Entre conspirationnisme et extrême droite radicale
Ces influenceurs parlent à des communautés dont les effectifs ont explosé avec la pandémie de Covid, et dont les membres finissent par absorber les discours anti-avortement pour les mêler à leurs obsessions complotistes, alertait récemment le magazine Usbek & Rica. Sur les canaux à la croisée du conspirationnisme et de l’extrême droite radicale, on avance désormais que «Big Pharma se sert de cellules de fœtus volontairement avortés pour le développement de ses vaccins ou injections géniques anti-coronavirus». On dénonce un pseudo «holocauste silencieux» au service du «satanisme institutionnel». On assure que «des médecins juifs» tuent «des bébés blancs dans des cliniques d’Etat»…

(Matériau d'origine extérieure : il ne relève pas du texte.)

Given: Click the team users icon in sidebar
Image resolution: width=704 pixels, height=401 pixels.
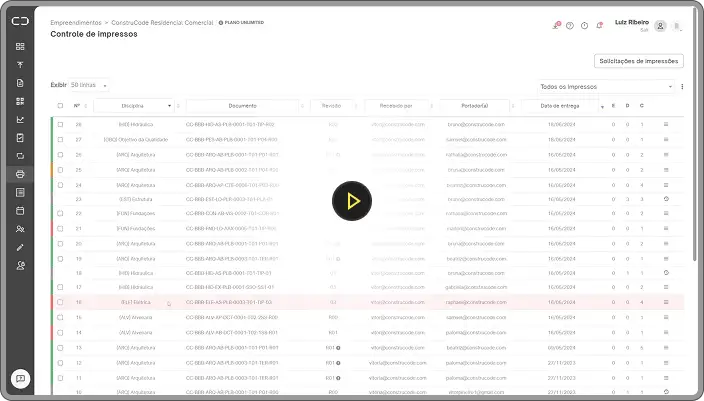Looking at the screenshot, I should click(20, 229).
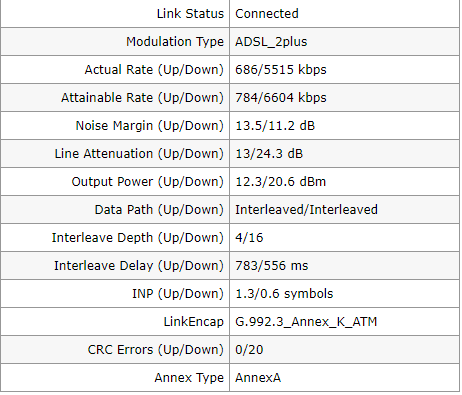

Casasnovas, Di Vizio ou Fouché touchent des internautes parfois éloignés des canaux anti-IVG traditionnels. L’association Alliance Vita, la fondation Jérôme-Lejeune, SOS tout-petits ou la Marche pour la Vie sont certes actives en ligne, mais leur audience reste plutôt limitée. Contactées, ces associations nient avoir le moindre contact avec ces influenceurs, tout en se gardant de les critiquer : «Leurs positions, telles qu’ils les présentent eux, avec leurs arguments à eux, on trouve ça très bien. Ils rejoignent notre vérité à nous», dit Philippe Piloquet, président de SOS tout-petits.

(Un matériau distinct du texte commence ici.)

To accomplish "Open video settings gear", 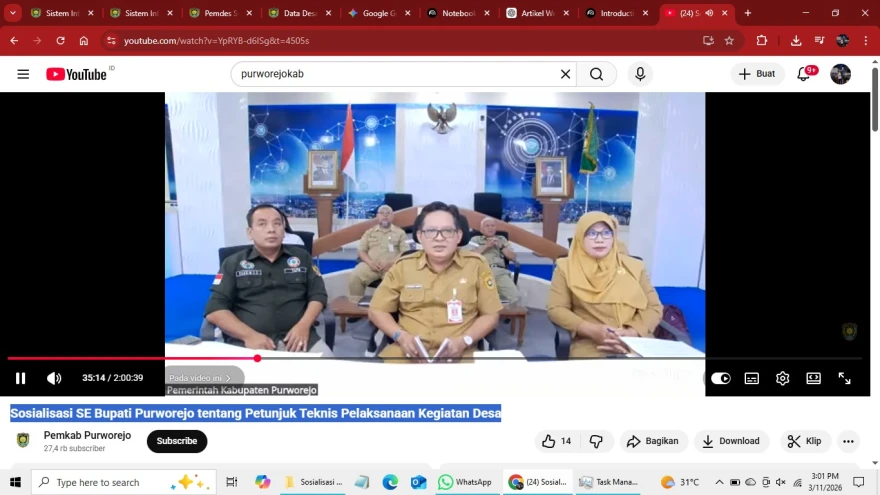I will 782,378.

Un numéro vert pour dissuader les femmes d’avorter
Un complément à l’offensive que mènent de longue date sur Internet les anti-IVG français, et qui consiste plutôt à capter via de faux sites officiels les internautes cherchant à se renseigner sur les démarches à suivre, et notamment les femmes concernées, pour les en dissuader. Les Sleeping Giants, activistes luttant contre la haine en ligne, ont ainsi montré, ce que Libé a pu confirmer, que les sites Moncorpsmonchoix (reprenant un slogan défendant le droit à l’avortement) ou Parlerdemonivg apparaissent liés à l’entrepreneur Emile Duport, très actif dans les milieux cathos réacs. Un croisé de la lutte anti-avortement dont l’entreprise, en partie rachetée par Vivendi, a par exemple développé le site Internet du groupuscule raciste Génération identitaire, dissous par les autorités. Contacté, Emile Duport n’a pas répondu à nos sollicitations.

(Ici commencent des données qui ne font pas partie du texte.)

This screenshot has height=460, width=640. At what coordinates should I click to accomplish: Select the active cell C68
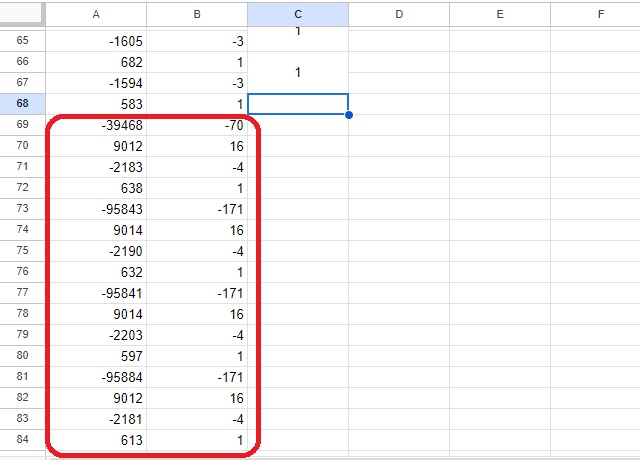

Si, selon les outils de mesure d’audience, ces plateformes de désinformation restent très peu consultées, d’autres connaissent bien plus de succès. La page Facebook «IVG : vous hésitez ? Venez en parler !» compte ainsi plus de 100 000 «j’aime». Adossée au site Ivg.net, tenu par des militants catholiques, elle renvoie à un numéro vert qui, selon de nombreux témoignages, dissuaderait les femmes appelantes d’avorter. Malgré l’extension, en 2017, de la loi sur le délit d’entrave à l’IVG aux contenus numériques, le site, même s’il n’est plus aussi visible qu’avant, continue d’apparaître en bonne place dans les résultats des moteurs de recherche. A ce jour, aucun n’a encore été condamné – le délit d’entrave numérique étant difficile à constituer – et les discours anti-IVG continuent de se propager sur les réseaux, sans que leurs auteurs ne risquent d’être inquiétés.